-- BEGIN Recorded information --

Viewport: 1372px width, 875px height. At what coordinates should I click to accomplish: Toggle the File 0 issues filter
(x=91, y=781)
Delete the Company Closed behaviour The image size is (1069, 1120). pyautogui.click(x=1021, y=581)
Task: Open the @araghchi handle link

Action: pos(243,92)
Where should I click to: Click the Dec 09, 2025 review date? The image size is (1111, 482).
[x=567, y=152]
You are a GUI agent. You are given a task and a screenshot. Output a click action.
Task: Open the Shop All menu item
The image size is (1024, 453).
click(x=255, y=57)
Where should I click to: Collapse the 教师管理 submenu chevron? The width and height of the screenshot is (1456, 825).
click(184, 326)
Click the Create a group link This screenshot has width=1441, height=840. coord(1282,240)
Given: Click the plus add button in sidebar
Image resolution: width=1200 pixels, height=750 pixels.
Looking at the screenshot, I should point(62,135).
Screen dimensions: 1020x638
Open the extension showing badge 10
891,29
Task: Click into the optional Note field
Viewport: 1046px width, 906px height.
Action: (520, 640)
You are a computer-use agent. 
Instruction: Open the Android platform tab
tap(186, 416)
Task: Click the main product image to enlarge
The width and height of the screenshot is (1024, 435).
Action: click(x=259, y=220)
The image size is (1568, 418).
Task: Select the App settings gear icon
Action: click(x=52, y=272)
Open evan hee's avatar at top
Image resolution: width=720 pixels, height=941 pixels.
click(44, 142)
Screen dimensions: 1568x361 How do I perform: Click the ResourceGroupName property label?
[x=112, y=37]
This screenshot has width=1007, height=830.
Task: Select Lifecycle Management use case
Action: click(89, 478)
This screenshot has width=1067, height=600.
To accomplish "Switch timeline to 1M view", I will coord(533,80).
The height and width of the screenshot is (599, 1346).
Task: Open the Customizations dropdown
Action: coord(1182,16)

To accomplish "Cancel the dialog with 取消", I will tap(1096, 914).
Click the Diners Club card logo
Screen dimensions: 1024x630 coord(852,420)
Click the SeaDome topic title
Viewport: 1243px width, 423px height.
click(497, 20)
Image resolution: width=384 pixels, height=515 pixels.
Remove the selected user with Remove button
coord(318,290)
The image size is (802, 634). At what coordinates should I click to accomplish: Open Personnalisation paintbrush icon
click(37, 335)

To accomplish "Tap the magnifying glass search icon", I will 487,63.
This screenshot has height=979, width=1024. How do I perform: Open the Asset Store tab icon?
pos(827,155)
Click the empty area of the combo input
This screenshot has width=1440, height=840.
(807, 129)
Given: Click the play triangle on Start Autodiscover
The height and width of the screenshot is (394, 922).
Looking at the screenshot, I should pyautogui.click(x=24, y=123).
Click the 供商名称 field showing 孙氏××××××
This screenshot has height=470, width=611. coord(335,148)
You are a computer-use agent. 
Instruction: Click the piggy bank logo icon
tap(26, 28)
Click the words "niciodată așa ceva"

-- END Recorded information --

_What to do_: Edit the data from the start through the line containing "will tap(1096, 914).", changing "Where should I click to" to "Where do I click to" and leaving everything else as it is.

_The answer_:
Viewport: 1372px width, 875px height. At what coordinates should I click to accomplish: Toggle the File 0 issues filter
(x=91, y=781)
Delete the Company Closed behaviour The image size is (1069, 1120). pyautogui.click(x=1021, y=581)
Task: Open the @araghchi handle link

Action: pos(243,92)
Where do I click to: Click the Dec 09, 2025 review date? The image size is (1111, 482).
[x=567, y=152]
You are a GUI agent. You are given a task and a screenshot. Output a click action.
Task: Open the Shop All menu item
The image size is (1024, 453).
click(x=255, y=57)
Where do I click to: Collapse the 教师管理 submenu chevron? The width and height of the screenshot is (1456, 825).
click(184, 326)
Click the Create a group link This screenshot has width=1441, height=840. coord(1282,240)
Given: Click the plus add button in sidebar
Image resolution: width=1200 pixels, height=750 pixels.
Looking at the screenshot, I should point(62,135).
Screen dimensions: 1020x638
Open the extension showing badge 10
891,29
Task: Click into the optional Note field
Viewport: 1046px width, 906px height.
Action: (520, 640)
You are a computer-use agent. 
Instruction: Open the Android platform tab
tap(186, 416)
Task: Click the main product image to enlarge
The width and height of the screenshot is (1024, 435).
Action: click(x=259, y=220)
The image size is (1568, 418).
Task: Select the App settings gear icon
Action: click(x=52, y=272)
Open evan hee's avatar at top
Image resolution: width=720 pixels, height=941 pixels.
click(44, 142)
Screen dimensions: 1568x361 How do I perform: Click the ResourceGroupName property label?
[x=112, y=37]
This screenshot has width=1007, height=830.
Task: Select Lifecycle Management use case
Action: click(89, 478)
This screenshot has width=1067, height=600.
To accomplish "Switch timeline to 1M view", I will coord(533,80).
The height and width of the screenshot is (599, 1346).
Task: Open the Customizations dropdown
Action: coord(1182,16)

To accomplish "Cancel the dialog with 取消", I will tap(1096, 914).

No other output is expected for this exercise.